- **SEZIONE DEL DOCUMENTO**
------------------------------------------------------------------------
A cura di Patrizia Ines Roggero


La storia dei Nativi Americani è segnata da guerre, esodi verso terre spesso lontane da quelle natie e fughe dai confini delle riserve. Nemmeno gli Apache Mimbreño di Victorio, ne sono stati risparmiati. Ma chi era questo condottiero?
Probabilmente nato nel 1825 con il nome di Bidu-ya, Beduiat, è conosciuto come Victorio “Il Lupo degli Apache”. Una leggenda narra che fosse di origine messicana, rapito dal Rancho del Carmen e allevato dagli Apache, ma non è così. Era un Mimbreño a tutti gli effetti, così come sua sorella Lozen “Dextrous Horse Thief”, guerriera e profetessa, che Victorio stesso definì “Forte come un uomo, più coraggiosa degli altri. È la mia mano destra. È lo scudo del mio popolo.”
Si dice avesse un fisico aitante, zigomi larghi e una bocca stretta. Un uomo energico e valoroso.
------------------------------------------------------------------------
- **RICHIESTA SCRITTA**
Per favore, porta avanti il testo su Victorio a partire dall'ultima frase riportata. Il materiale che segue non serve a nulla.

Righe di dati di puntamento
------------------------------------------------------------------------
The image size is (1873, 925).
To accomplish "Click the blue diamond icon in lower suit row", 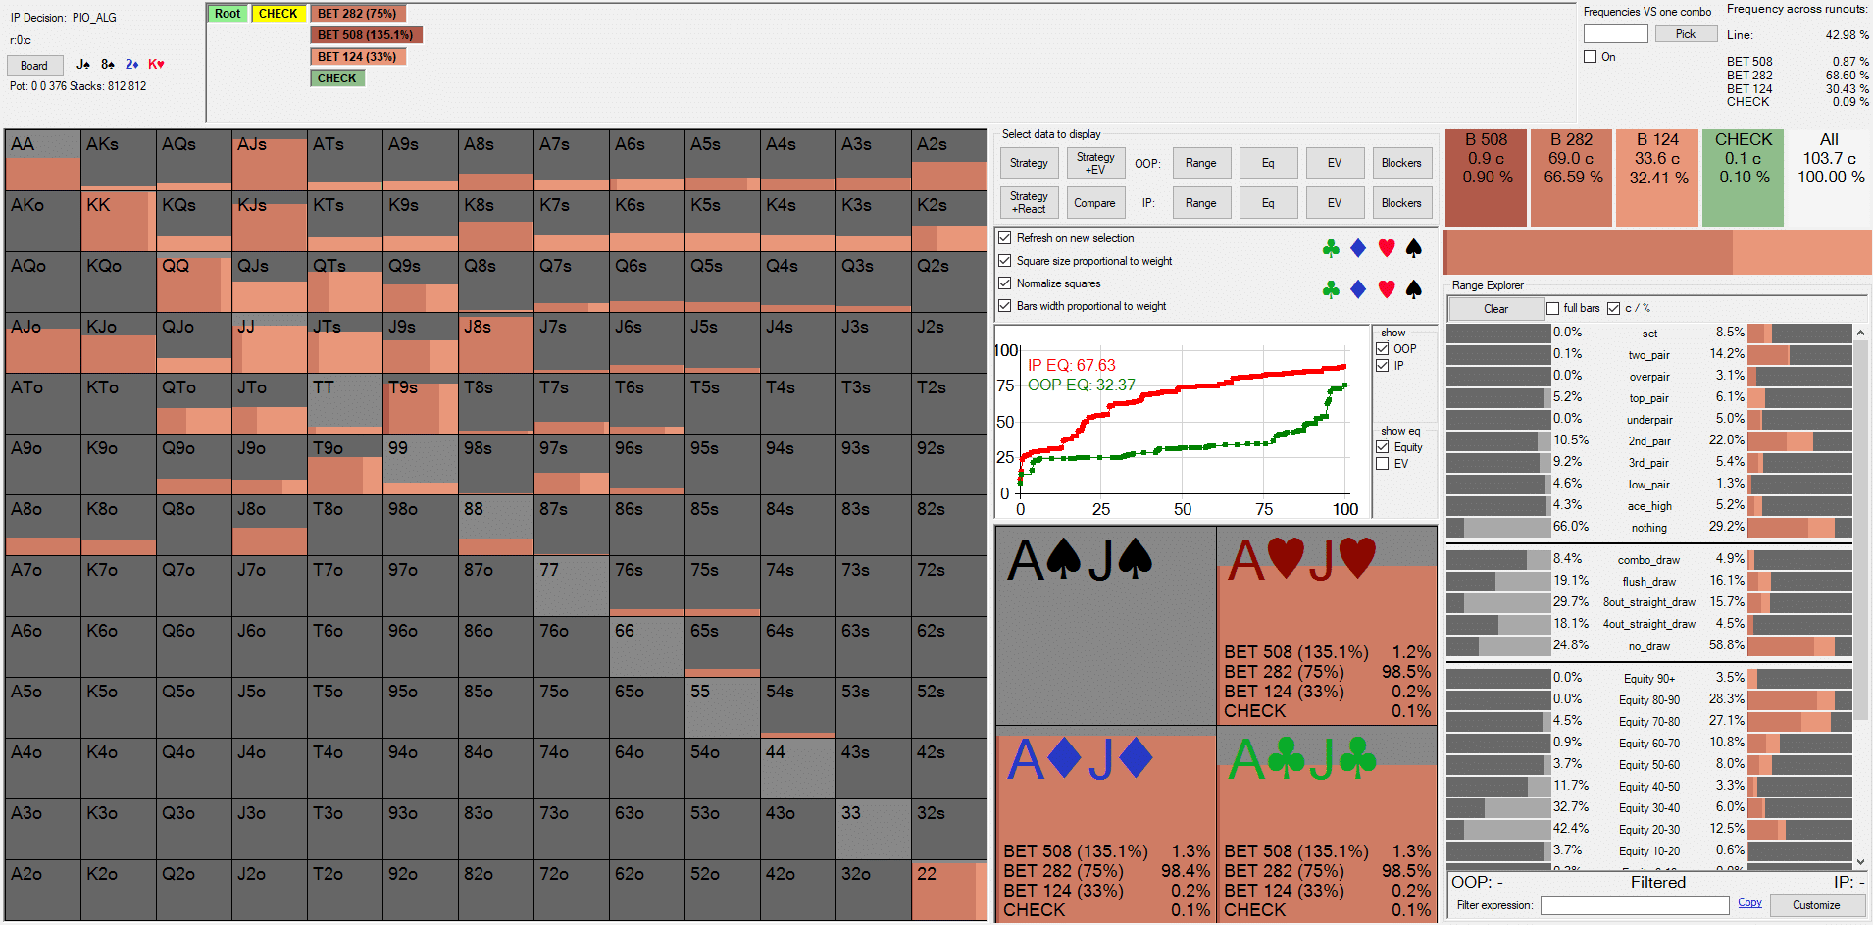I will click(1358, 288).
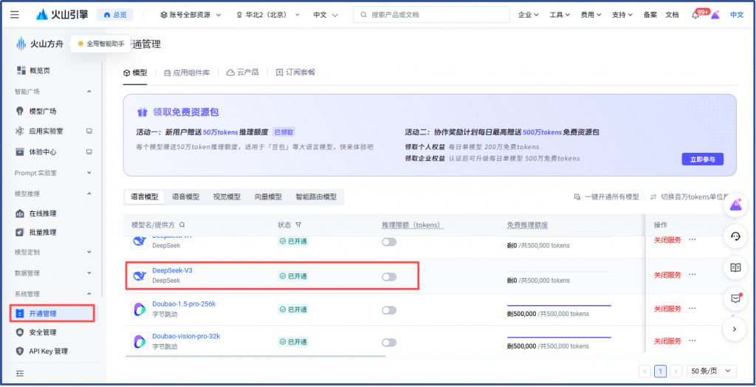Click the 立即参与 button
The width and height of the screenshot is (756, 387).
point(702,159)
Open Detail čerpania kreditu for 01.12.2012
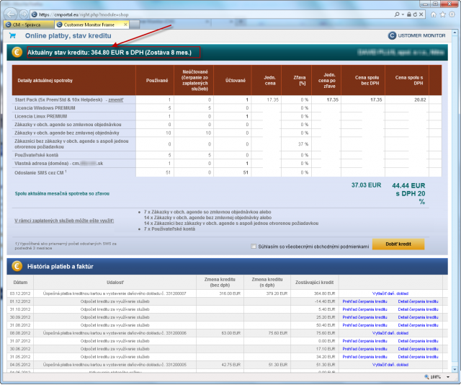 tap(418, 301)
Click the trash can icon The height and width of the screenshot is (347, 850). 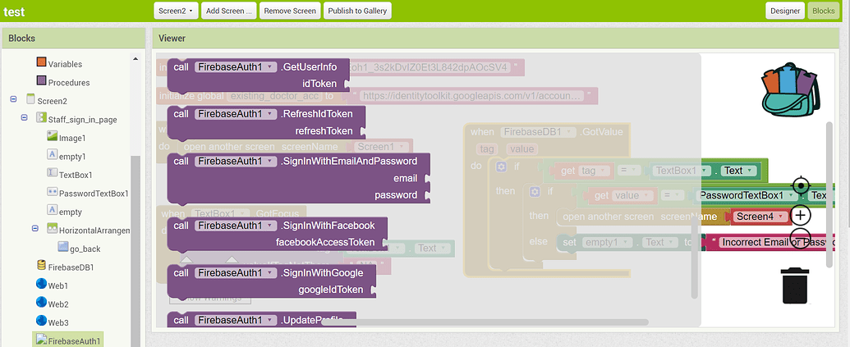pyautogui.click(x=794, y=284)
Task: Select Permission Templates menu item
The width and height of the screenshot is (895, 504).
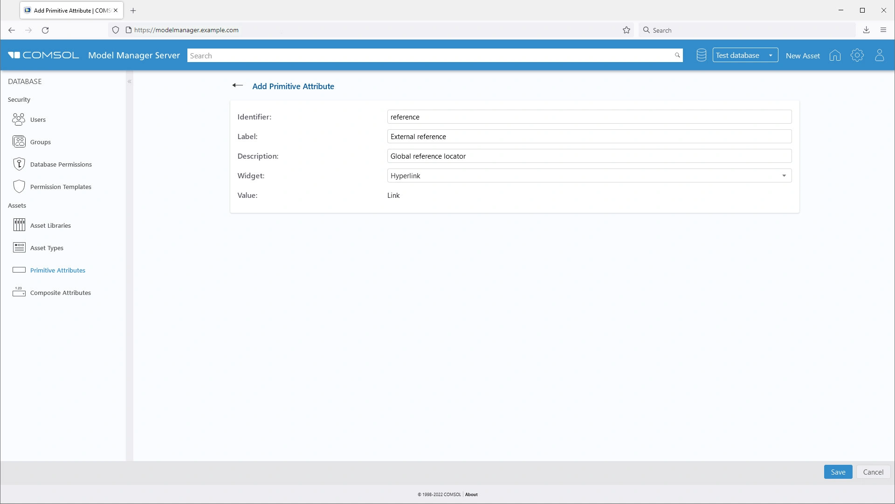Action: coord(61,187)

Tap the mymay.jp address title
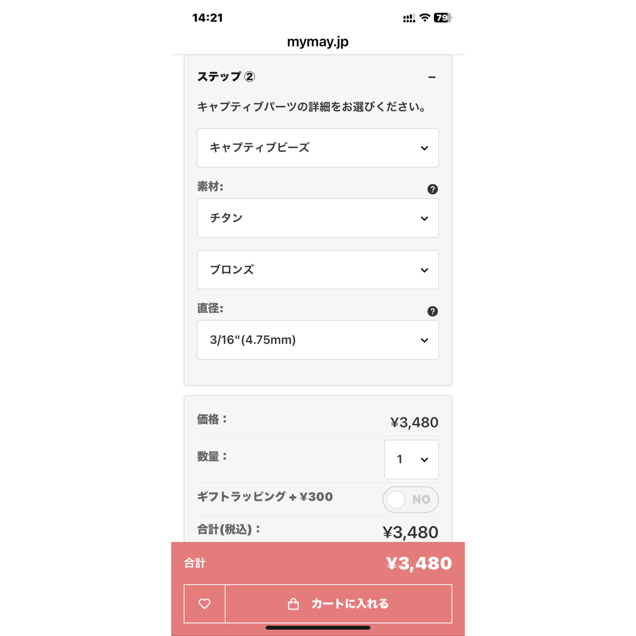coord(317,42)
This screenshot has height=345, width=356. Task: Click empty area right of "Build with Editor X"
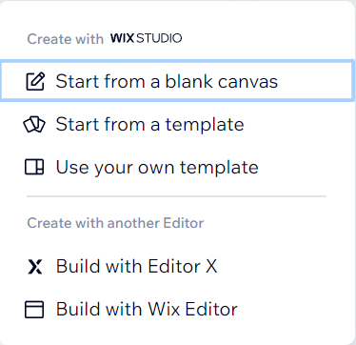286,266
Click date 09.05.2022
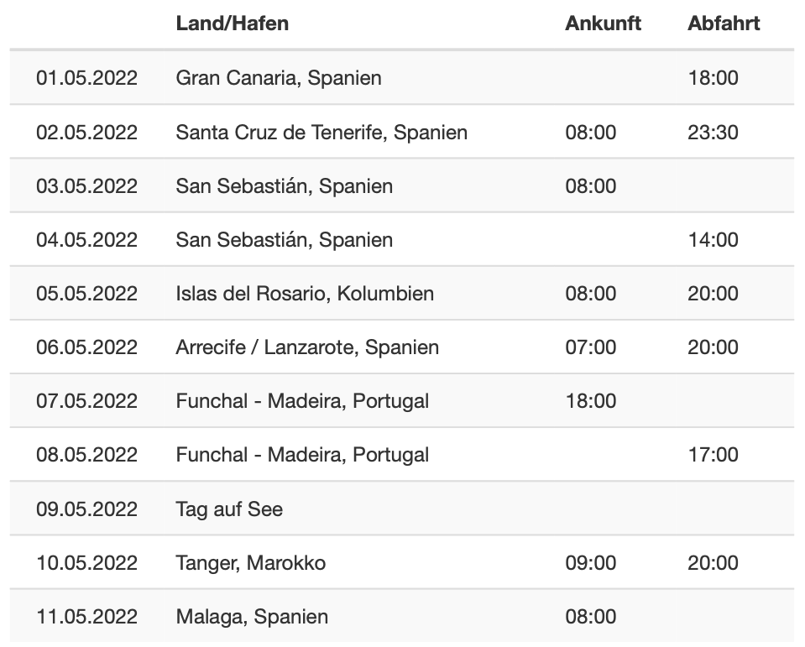 [x=86, y=509]
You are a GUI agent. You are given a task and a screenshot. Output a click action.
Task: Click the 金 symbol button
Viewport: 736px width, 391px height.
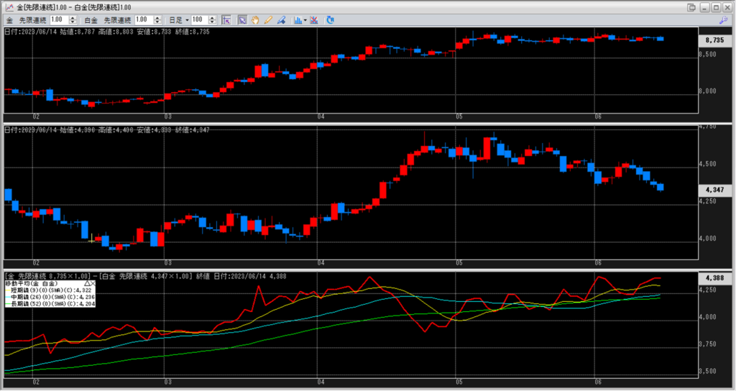(x=9, y=19)
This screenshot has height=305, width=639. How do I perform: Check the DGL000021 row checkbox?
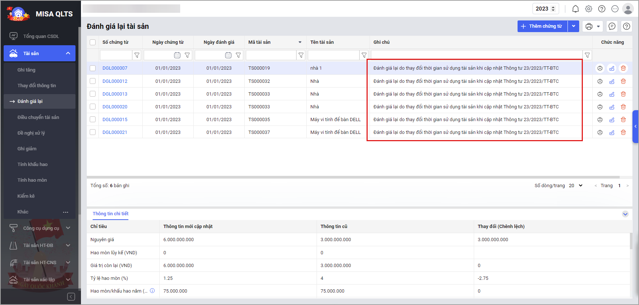click(93, 132)
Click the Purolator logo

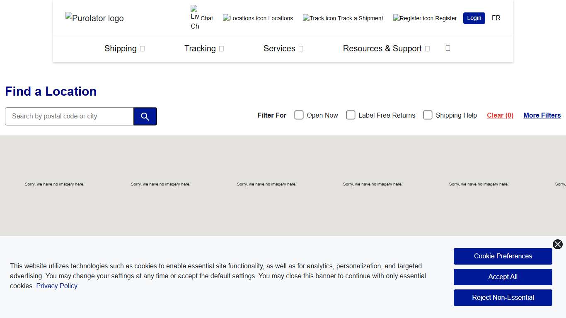tap(94, 18)
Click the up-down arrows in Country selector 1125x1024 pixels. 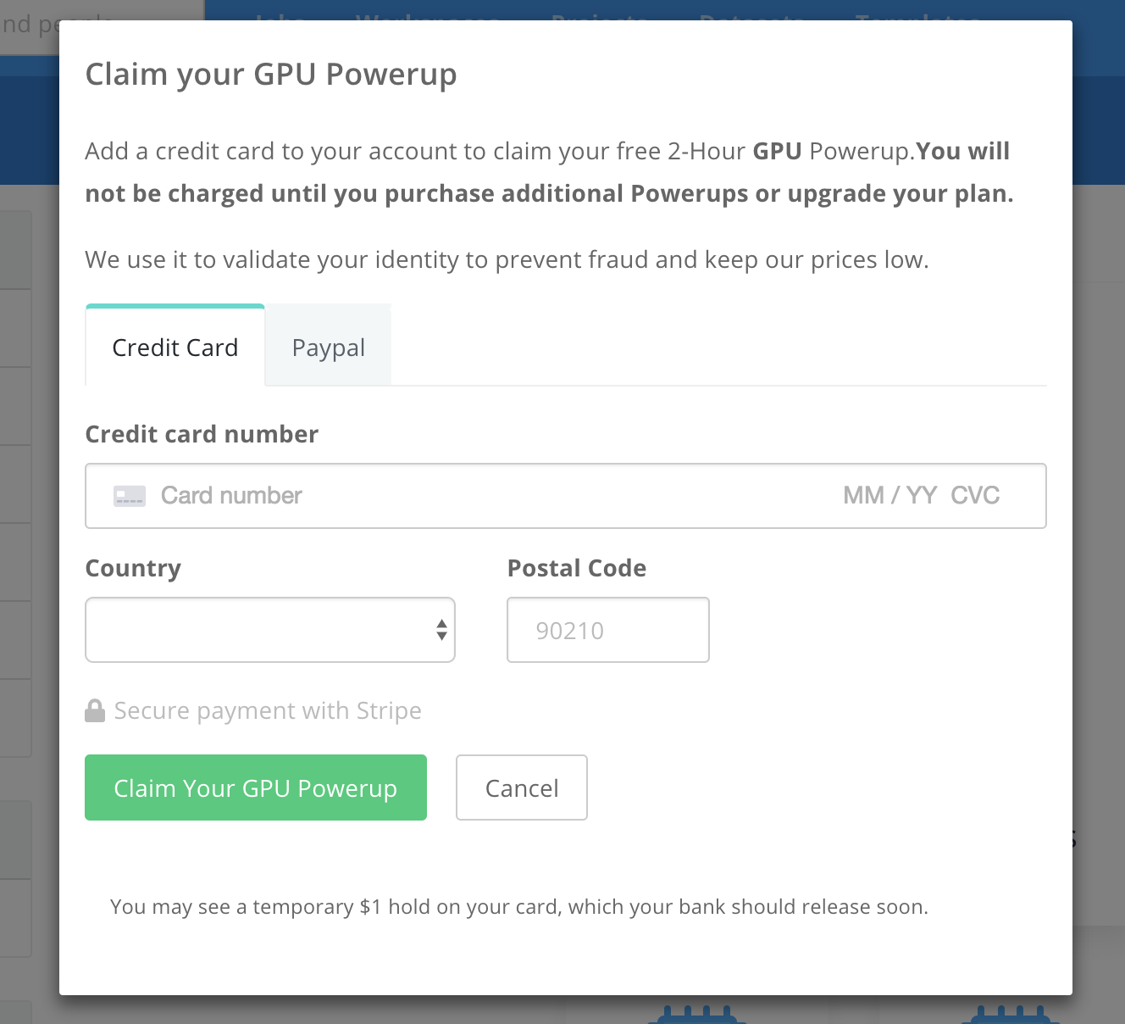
------------------------------------------------------------------------
- **RISPOSTA ALL'ESERCIZIO**
Ebbe una sola moglie che lo rese padre di cinque figli, tre dei quali diedero la vita per il proprio popolo nelle guerre contro i bianchi. A noi è giunto solo il nome dell’ultimo figlio ucciso, Washington, non si sa perché sia stato chiamo proprio così, ma sappiamo che era un guerriero impetuoso, morto poco prima della sconfitta finale a Tres Castillo del 9 ottobre 1880. Gli altri suoi due figli, Istee, il più giovane e la sola figlia femmina, Dilthcleyeh, nuora di Mangas Coloradas, sopravvissero alla guerra soltanto perché al sicuro nella selvaggia Black Range.


Un ritratto di Victorio, guerriero Apache

La vita di Victorio s’intreccia con quella di altri personaggi di spicco nella realtà Apache. A partire da Mangas Coloradas, capo principale dei Mimbreño, che lo nota quando ancora era un giovane guerriero ma già sottocapo agli ordini di Chuchillo Negro. Da lui, Victorio acquisì l’astuzia strategica e tattica, e la capacità di unire forza e saggezza, senza mai lasciar scemare il senso di responsabilità nei confronti della propria gente. Imparò così bene, che alla fine divenne migliore persino del suo istitutore. Questo fece di lui il braccio destro di Mangas Coloradas, un vero e proprio consigliere, prevalendo persino sui più anziani Nana e Delgaito.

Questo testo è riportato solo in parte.